Mexican director Alfonso Cuaron (“Roma,”“Children of Men,” “Harry Potter and the Prisoner of Azkaban,” “Great Expectations,” “Y Tu Mama Tambien”) co-wrote the pretty-close-to-real-time script with his son, Jonas. It’s an exploration of rebirth and rejuvenation and despair and, ultimately, the miraculousness of life.

But it’s the masterful technical craft on display that has the most impact. Cuaron, famous for long, unbroken takes in the name of realism, opens the film with a 13-minute segment captured in a single shot that is an absolute marvel of visual choreography.

His film has edge-of-your-seat intensity and, at times, a strong sense of claustrophobia. But it is also exhilarating in its welcome invitation to us to vicariously experience space-walking – and the understandable fears that go with it.

And the technological innovation that made the film’s astonishing illusions possible is, for once, not only show-offy impressive but justified by an overwhelmingly immersive film that may be providing a glimpse into cinema’s technical future.

This magical movie couldn’t be more stuffed with moments that will make you think, “How did they do that?”

And it joins the list – recalling, as it does, “Star Wars,” “Jurassic Park,” “Avatar,” “2001: A Space Odyssey,” and the like – of Movies That Changed the Movies.
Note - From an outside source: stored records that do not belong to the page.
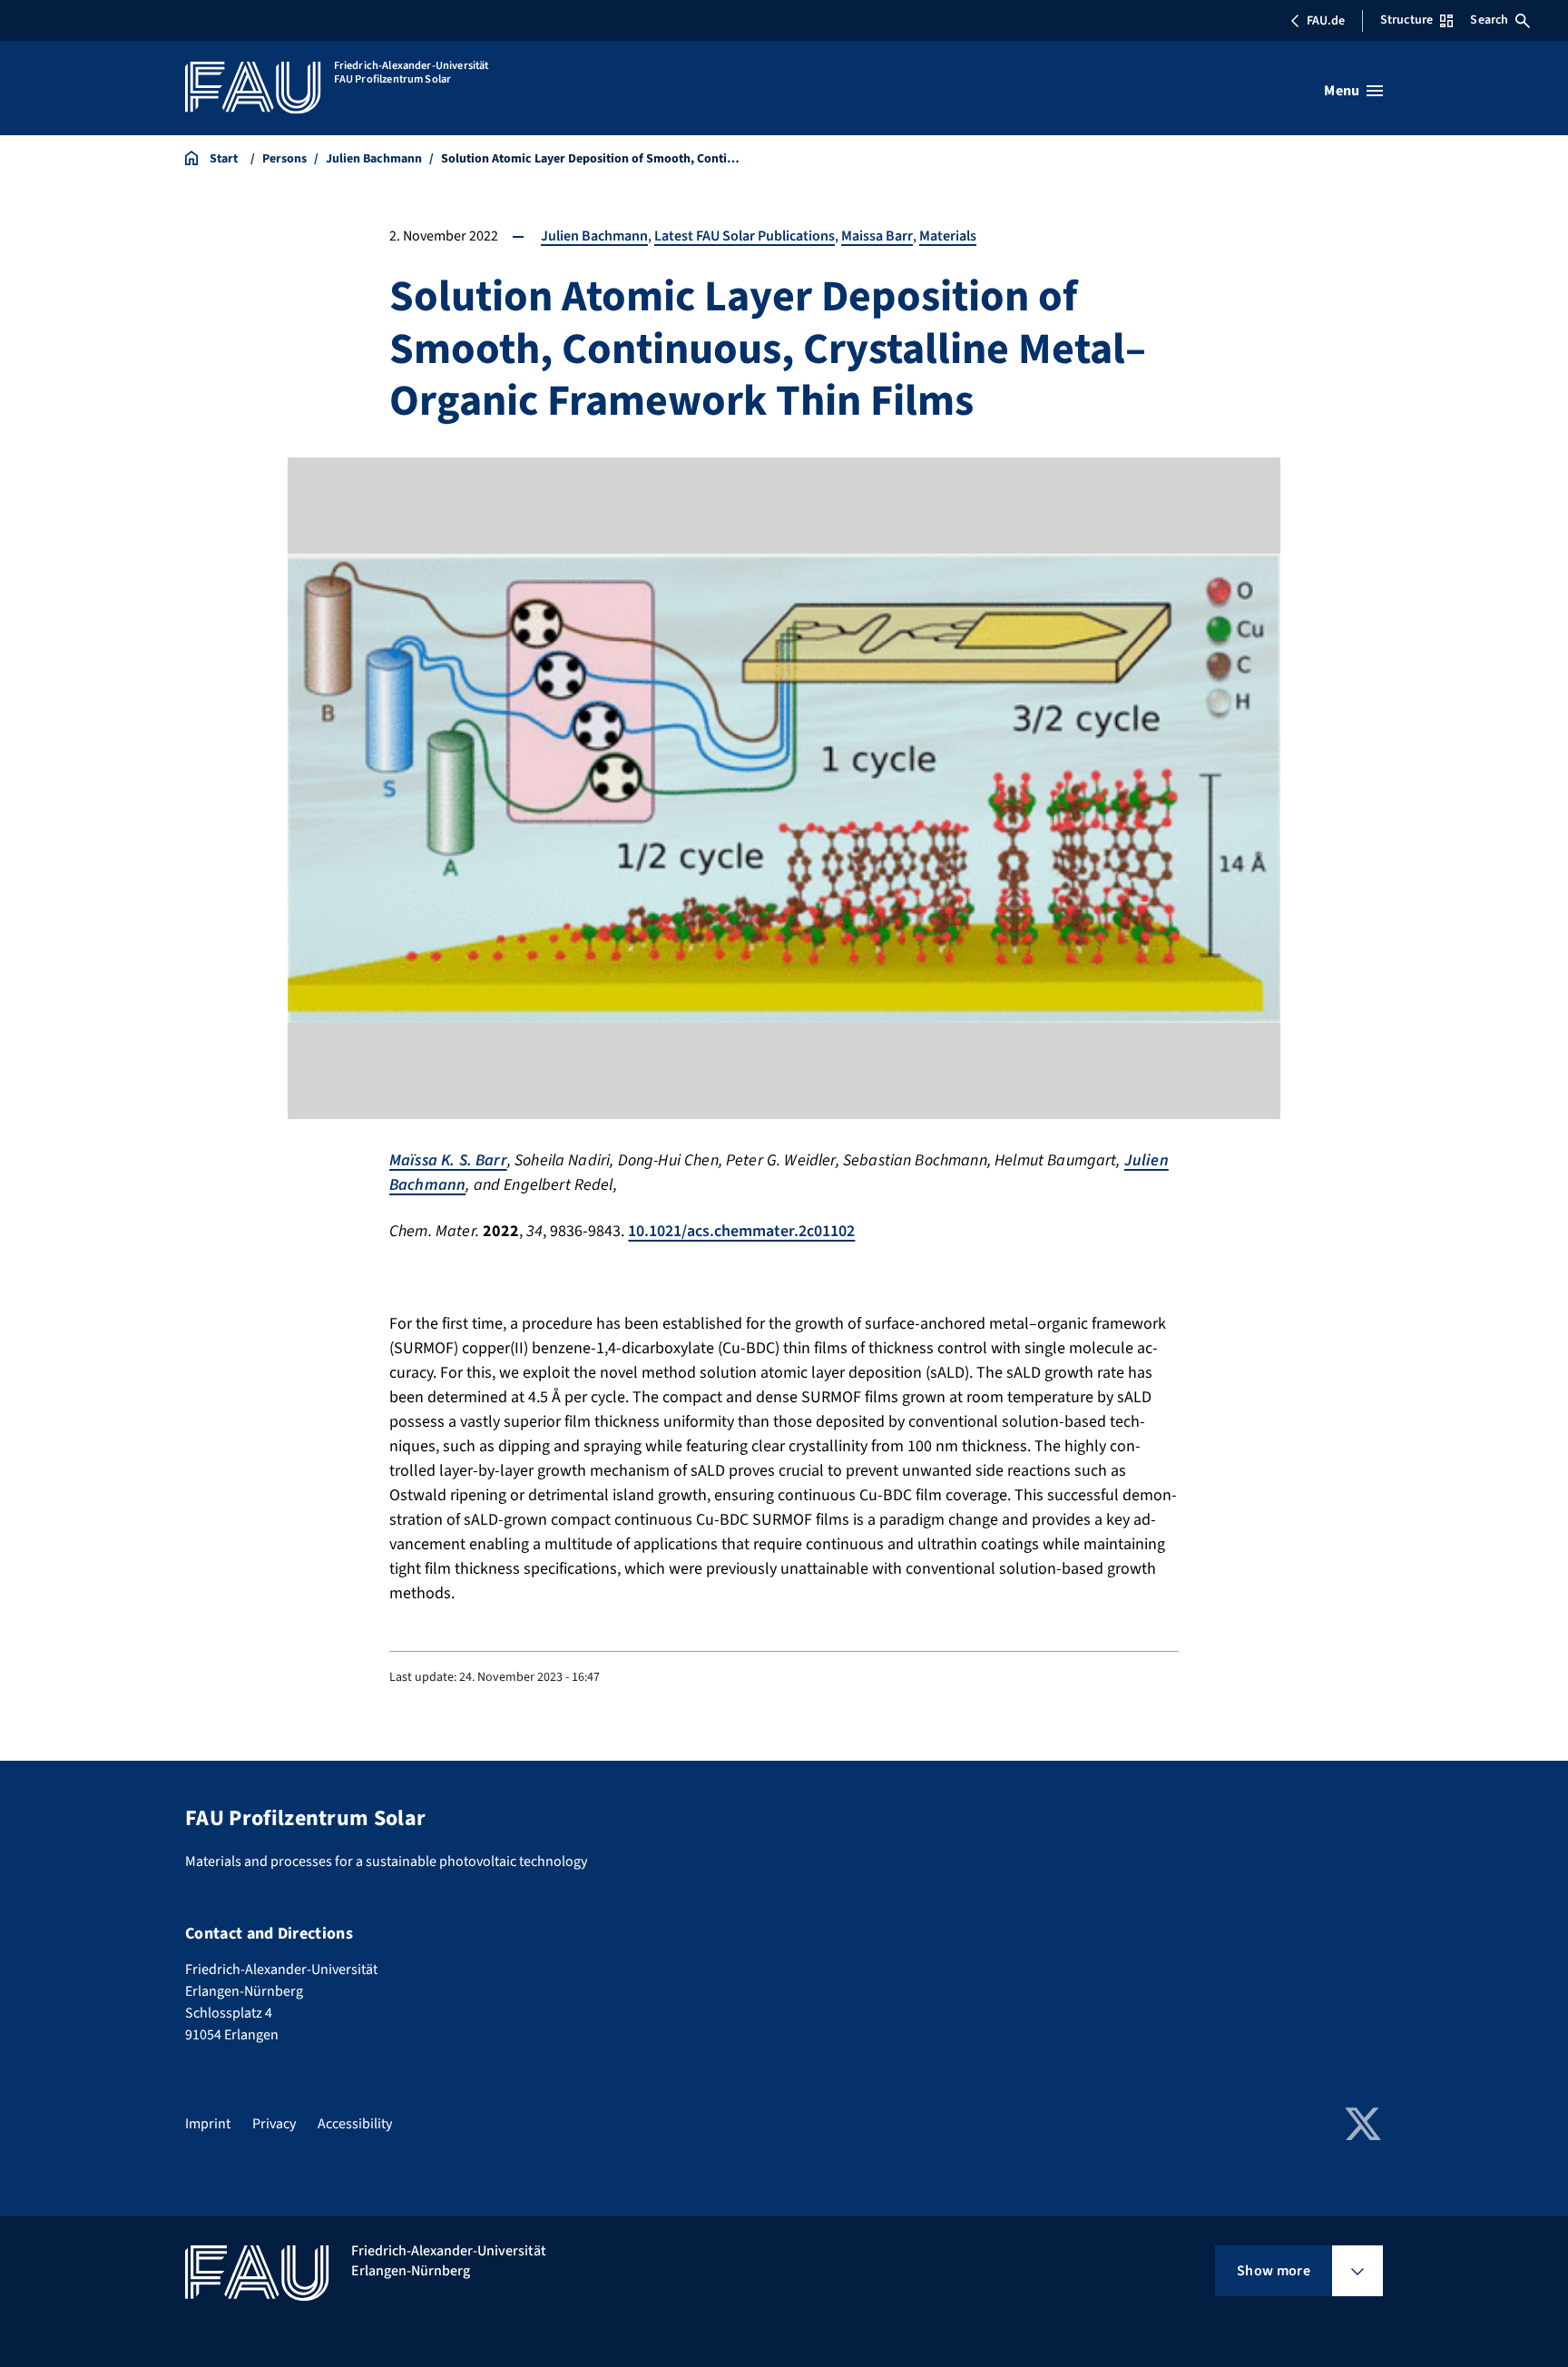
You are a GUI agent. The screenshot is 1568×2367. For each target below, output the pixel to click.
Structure (1406, 20)
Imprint (207, 2124)
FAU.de (1326, 21)
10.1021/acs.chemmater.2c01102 (741, 1231)
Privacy (274, 2124)
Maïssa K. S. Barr (448, 1160)
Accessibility (355, 2124)
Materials (947, 236)
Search (1489, 20)
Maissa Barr (877, 236)
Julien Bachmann (594, 236)
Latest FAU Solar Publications (744, 236)
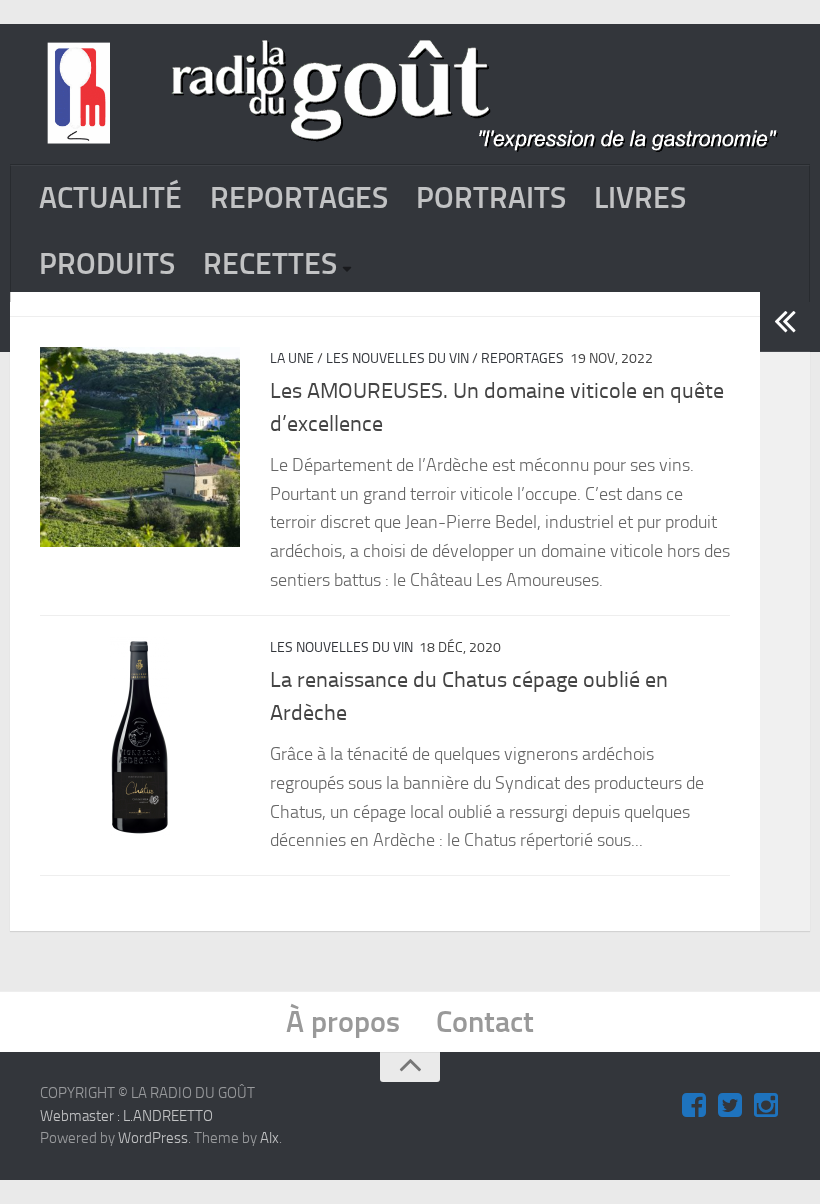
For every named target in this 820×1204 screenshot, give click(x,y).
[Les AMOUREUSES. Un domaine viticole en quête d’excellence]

Which is why it earned 10 Oscar nominations and seven Oscars – nods for Best Picture, Best Actress (Bullock), and Best Production Design, and cherished statuettes for Directing, Cinematography, Music, Editing, Visual Effects, Sound Mixing, and Sound Editing.

This is a tensely absorbing and awe-inspiring survival epic about being marooned in space that is nothing less than a glorious and majestic filmmaking feat.

Yep, get ready for the awe of “Gravity.”

Bill Wine is an Emmy-winning film critic who served in that capacity for WTXF and KYW Newsradio. He lives in Chestnut Hill.